YOUR INSTRUCTIONS –
Could you copy out each of the rows below word for word, changing nothing?

══ EXERCISE DATA

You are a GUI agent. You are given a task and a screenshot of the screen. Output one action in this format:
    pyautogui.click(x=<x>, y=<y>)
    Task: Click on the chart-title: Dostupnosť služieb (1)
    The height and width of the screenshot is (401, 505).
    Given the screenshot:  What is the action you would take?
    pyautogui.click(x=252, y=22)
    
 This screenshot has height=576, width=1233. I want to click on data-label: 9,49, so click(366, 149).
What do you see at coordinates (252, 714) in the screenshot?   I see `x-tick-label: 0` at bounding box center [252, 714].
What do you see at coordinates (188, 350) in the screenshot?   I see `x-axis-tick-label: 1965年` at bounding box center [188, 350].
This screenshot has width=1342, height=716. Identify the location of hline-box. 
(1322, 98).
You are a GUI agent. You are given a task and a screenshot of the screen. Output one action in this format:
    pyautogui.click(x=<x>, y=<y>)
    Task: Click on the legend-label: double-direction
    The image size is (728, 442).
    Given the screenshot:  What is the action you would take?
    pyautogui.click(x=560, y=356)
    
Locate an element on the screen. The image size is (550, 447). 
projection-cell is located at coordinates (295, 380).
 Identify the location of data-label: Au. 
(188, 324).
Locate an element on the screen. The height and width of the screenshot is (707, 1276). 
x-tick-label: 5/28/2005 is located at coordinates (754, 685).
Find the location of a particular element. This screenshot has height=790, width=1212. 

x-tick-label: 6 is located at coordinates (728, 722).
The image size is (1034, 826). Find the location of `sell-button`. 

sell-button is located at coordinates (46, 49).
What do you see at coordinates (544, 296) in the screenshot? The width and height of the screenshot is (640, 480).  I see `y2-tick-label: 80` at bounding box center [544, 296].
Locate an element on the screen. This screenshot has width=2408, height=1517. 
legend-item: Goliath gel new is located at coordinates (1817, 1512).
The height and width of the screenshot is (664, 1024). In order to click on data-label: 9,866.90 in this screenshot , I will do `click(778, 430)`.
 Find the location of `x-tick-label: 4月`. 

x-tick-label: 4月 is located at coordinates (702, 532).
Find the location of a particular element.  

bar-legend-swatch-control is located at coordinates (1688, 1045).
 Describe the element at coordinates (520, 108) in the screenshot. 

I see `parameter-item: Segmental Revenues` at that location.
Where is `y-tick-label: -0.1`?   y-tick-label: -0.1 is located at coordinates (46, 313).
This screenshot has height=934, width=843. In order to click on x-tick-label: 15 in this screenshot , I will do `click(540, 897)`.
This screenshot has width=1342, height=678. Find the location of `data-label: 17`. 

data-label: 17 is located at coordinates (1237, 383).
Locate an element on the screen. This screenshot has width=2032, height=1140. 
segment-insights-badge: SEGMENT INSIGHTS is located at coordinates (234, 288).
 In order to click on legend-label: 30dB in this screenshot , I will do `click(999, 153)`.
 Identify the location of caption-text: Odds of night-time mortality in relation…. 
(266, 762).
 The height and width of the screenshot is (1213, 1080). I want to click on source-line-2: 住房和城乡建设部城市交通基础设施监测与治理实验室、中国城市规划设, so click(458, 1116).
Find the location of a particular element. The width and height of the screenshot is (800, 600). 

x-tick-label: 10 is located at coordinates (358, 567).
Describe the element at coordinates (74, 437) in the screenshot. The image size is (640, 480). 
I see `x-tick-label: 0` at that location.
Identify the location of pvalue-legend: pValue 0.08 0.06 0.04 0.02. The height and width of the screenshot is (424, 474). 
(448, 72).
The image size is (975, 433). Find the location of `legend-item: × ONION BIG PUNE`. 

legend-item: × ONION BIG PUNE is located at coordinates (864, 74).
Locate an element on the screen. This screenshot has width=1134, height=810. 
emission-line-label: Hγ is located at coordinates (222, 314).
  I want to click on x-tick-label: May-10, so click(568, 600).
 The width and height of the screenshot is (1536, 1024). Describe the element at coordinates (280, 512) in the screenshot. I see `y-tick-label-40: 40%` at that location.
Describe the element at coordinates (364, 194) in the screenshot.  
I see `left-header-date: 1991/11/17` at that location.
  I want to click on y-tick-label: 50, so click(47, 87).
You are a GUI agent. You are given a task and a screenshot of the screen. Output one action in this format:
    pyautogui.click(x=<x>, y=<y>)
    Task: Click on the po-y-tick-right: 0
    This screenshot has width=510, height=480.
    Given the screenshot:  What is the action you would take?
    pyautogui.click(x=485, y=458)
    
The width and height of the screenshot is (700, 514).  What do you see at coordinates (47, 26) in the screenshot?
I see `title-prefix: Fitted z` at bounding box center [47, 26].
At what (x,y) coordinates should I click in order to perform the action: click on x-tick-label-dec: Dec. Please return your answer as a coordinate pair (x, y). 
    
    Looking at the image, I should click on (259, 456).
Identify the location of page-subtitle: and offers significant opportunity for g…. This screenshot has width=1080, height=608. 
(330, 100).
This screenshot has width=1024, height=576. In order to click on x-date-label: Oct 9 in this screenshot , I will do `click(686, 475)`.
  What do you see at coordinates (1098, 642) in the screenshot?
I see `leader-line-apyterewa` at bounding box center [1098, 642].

════

OUTPUT –
You are a GUI agent. You are given a task and a screenshot of the screen. Output one action in this format:
    pyautogui.click(x=<x>, y=<y>)
    Task: Click on the chart-title: Dostupnosť služieb (1)
    The height and width of the screenshot is (401, 505).
    Given the screenshot:  What is the action you would take?
    pyautogui.click(x=252, y=22)
    
 This screenshot has height=576, width=1233. I want to click on data-label: 9,49, so click(366, 149).
What do you see at coordinates (252, 714) in the screenshot?   I see `x-tick-label: 0` at bounding box center [252, 714].
What do you see at coordinates (188, 350) in the screenshot?   I see `x-axis-tick-label: 1965年` at bounding box center [188, 350].
This screenshot has width=1342, height=716. Identify the location of hline-box. 
(1322, 98).
You are a GUI agent. You are given a task and a screenshot of the screen. Output one action in this format:
    pyautogui.click(x=<x>, y=<y>)
    Task: Click on the legend-label: double-direction
    The image size is (728, 442).
    Given the screenshot:  What is the action you would take?
    pyautogui.click(x=560, y=356)
    
Locate an element on the screen. The image size is (550, 447). 
projection-cell is located at coordinates (295, 380).
 Identify the location of data-label: Au. 
(188, 324).
Locate an element on the screen. The height and width of the screenshot is (707, 1276). 
x-tick-label: 5/28/2005 is located at coordinates (754, 685).
Find the location of a particular element. This screenshot has height=790, width=1212. 

x-tick-label: 6 is located at coordinates (728, 722).
The image size is (1034, 826). Find the location of `sell-button`. 

sell-button is located at coordinates (46, 49).
What do you see at coordinates (544, 296) in the screenshot? The width and height of the screenshot is (640, 480).  I see `y2-tick-label: 80` at bounding box center [544, 296].
Locate an element on the screen. This screenshot has width=2408, height=1517. 
legend-item: Goliath gel new is located at coordinates (1817, 1512).
The height and width of the screenshot is (664, 1024). In order to click on data-label: 9,866.90 in this screenshot , I will do `click(778, 430)`.
 Find the location of `x-tick-label: 4月`. 

x-tick-label: 4月 is located at coordinates (702, 532).
Find the location of a particular element.  

bar-legend-swatch-control is located at coordinates (1688, 1045).
 Describe the element at coordinates (520, 108) in the screenshot. 

I see `parameter-item: Segmental Revenues` at that location.
Where is `y-tick-label: -0.1`?   y-tick-label: -0.1 is located at coordinates (46, 313).
This screenshot has height=934, width=843. In order to click on x-tick-label: 15 in this screenshot , I will do `click(540, 897)`.
This screenshot has width=1342, height=678. Find the location of `data-label: 17`. 

data-label: 17 is located at coordinates (1237, 383).
Locate an element on the screen. This screenshot has width=2032, height=1140. 
segment-insights-badge: SEGMENT INSIGHTS is located at coordinates (234, 288).
 In order to click on legend-label: 30dB in this screenshot , I will do `click(999, 153)`.
 Identify the location of caption-text: Odds of night-time mortality in relation…. 
(266, 762).
 The height and width of the screenshot is (1213, 1080). I want to click on source-line-2: 住房和城乡建设部城市交通基础设施监测与治理实验室、中国城市规划设, so click(458, 1116).
Find the location of a particular element. The width and height of the screenshot is (800, 600). 

x-tick-label: 10 is located at coordinates (358, 567).
Describe the element at coordinates (74, 437) in the screenshot. The image size is (640, 480). 
I see `x-tick-label: 0` at that location.
Identify the location of pvalue-legend: pValue 0.08 0.06 0.04 0.02. The height and width of the screenshot is (424, 474). 
(448, 72).
The image size is (975, 433). Find the location of `legend-item: × ONION BIG PUNE`. 

legend-item: × ONION BIG PUNE is located at coordinates (864, 74).
Locate an element on the screen. This screenshot has width=1134, height=810. 
emission-line-label: Hγ is located at coordinates (222, 314).
  I want to click on x-tick-label: May-10, so click(568, 600).
 The width and height of the screenshot is (1536, 1024). Describe the element at coordinates (280, 512) in the screenshot. I see `y-tick-label-40: 40%` at that location.
Describe the element at coordinates (364, 194) in the screenshot.  
I see `left-header-date: 1991/11/17` at that location.
  I want to click on y-tick-label: 50, so click(47, 87).
You are a GUI agent. You are given a task and a screenshot of the screen. Output one action in this format:
    pyautogui.click(x=<x>, y=<y>)
    Task: Click on the po-y-tick-right: 0
    This screenshot has width=510, height=480.
    Given the screenshot:  What is the action you would take?
    pyautogui.click(x=485, y=458)
    
The width and height of the screenshot is (700, 514).  What do you see at coordinates (47, 26) in the screenshot?
I see `title-prefix: Fitted z` at bounding box center [47, 26].
At what (x,y) coordinates should I click in order to perform the action: click on x-tick-label-dec: Dec. Please return your answer as a coordinate pair (x, y). 
    
    Looking at the image, I should click on (259, 456).
Identify the location of page-subtitle: and offers significant opportunity for g…. This screenshot has width=1080, height=608. 
(330, 100).
This screenshot has width=1024, height=576. In order to click on x-date-label: Oct 9 in this screenshot , I will do `click(686, 475)`.
  What do you see at coordinates (1098, 642) in the screenshot?
I see `leader-line-apyterewa` at bounding box center [1098, 642].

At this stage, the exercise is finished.